Kriegspropaganda und Wehrhaftmachung

Hausarbeit (Hauptseminar) 2008 20 Seiten

Pädagogik - Geschichte der Päd.

Leseprobe

Gliederung:

Einleitung

I. Vorbereitende Kriegspädagogik bis zum Ersten Weltkrieg

II. Staatliche Propaganda zur Förderung der Kriegsbegeisterung von Kindern
1. Kriegspropaganda seitens der Schule und ihrer Vertreter
2. Propaganda durch Kinderbücher
3. Die allseitige Propaganda und ihre Funktionen
4. Auswirkungen des Krieges und seiner Propaganda für die Kinder

III. Auswirkungen der Kriegspolitik auf die Jugend
1. Die Schaffung einer vormilitärischen Ausbildung als Mittel der Wehrhaftmachung der Jugend
2. Scheitern der Jugendwehrhaftmachung

Zusammenfassung

Literatur- und Quellenverzeichnis

Einleitung

Der Erste Weltkrieg bedeutete nicht nur einen Wendepunkt in der Geschichte Europas und der Welt, er stellte in vielerlei Hinsicht einen historischen Einschnitt von epochaler Bedeutung dar: Dieser erste totale Krieg in der Geschichte der Menschheit brachte ein bis dahin unvorstellbares Ausmaß an Zerstörung und Leid über weite Teile der Welt.

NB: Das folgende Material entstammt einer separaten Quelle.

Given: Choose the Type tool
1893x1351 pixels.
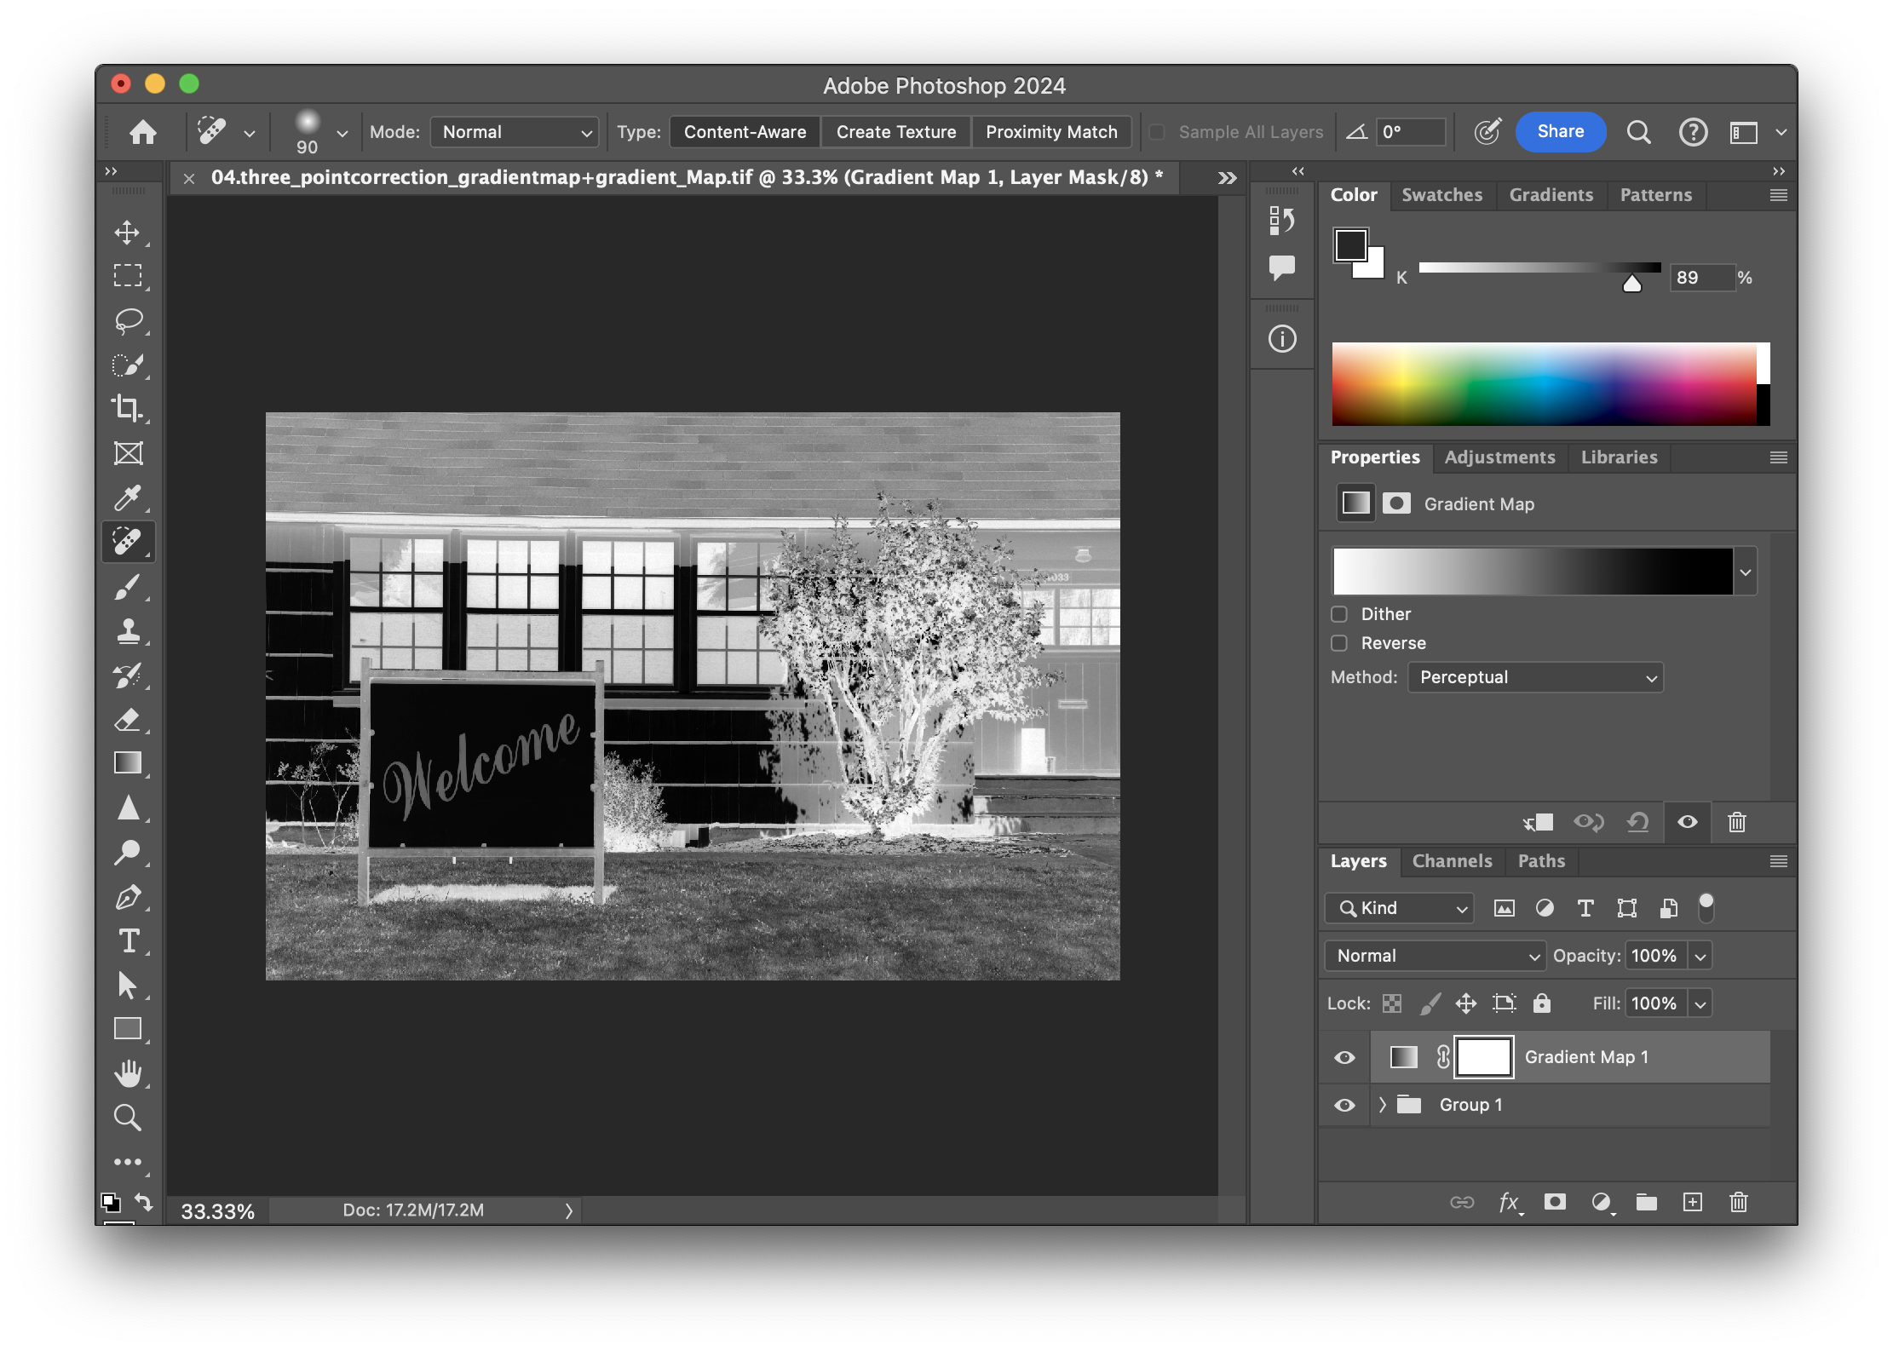Looking at the screenshot, I should [128, 940].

Moderne Waffentechniken, so der Einsatz von Maschinengewehren, Giftgas, Panzern, massiertem Artilleriefeuer und Aufklärungs- und Kampfflugzeugen, sowie moderne Methoden strategischer Kriegsführung änderten das bis dahin gängige Bild vom Krieg, da erstmals auch die Zivilbevölkerung der beteiligten Staaten (mit Ausnahmen wie bspw. der USA) zu unmittelbaren Kriegsopfern des Kriegsgeschehens wurde. So forderte nicht nur der verheerende Stellungskrieg mit Frankreich Opfer in Millionenhöhe, aufgrund des verbitterten Kampfes ohne fühlbare Ergebnisse und die Blockade der Lebensmittel- und Rohstoffzufuhr blutete auch das Heimatland immer stärker aus, indem sich daraufhin Hunger und Kälte breit machten.1

Staat, Wirtschaft und Gesellschaft wurden gänzlich auf die Erreichung militärischer Ziele und die Deckung kriegswirtschaftlicher Erfordernisse ausgerichtet. Dies musste der Obrigkeit notwendig erscheinen, da durch die Unterschätzung der Gegner ein Krieg begonnen hatte, der nicht wie anfangs angenommen Ende des Jahres 1914 mit einem überwältigenden Sieg Deutschlands, vergleichbar mit dem Sieg über Frankreich im Jahre 1871, der den Deutschen enorme Entschädigungszahlungen2 einbrachte, endete. Stattdessen zog sich der Krieg scheinbar endlos hin und die anfängliche Kriegsbegeisterung weiter Teile der Bevölkerung schwenkte um in zunehmende Kriegsmüdigkeit. Um das Volk nun allerdings weiterhin für den Krieg einzunehmen, damit eine größtmögliche Unterstützung und Aufopferung desselben für die Soldaten an und hinter Front gewährleistet war, bedurfte es der Fortführung und dem Ausbau der Kriegspropaganda, welche schon mit der Thronbesteigung Kaiser Wilhelm II. vorbereitet worden war. Stets musste Sorge getragen werden, dass der Krieg allen Widrigkeiten zum Trotz weder an noch hinter der Front aufgegeben wurde.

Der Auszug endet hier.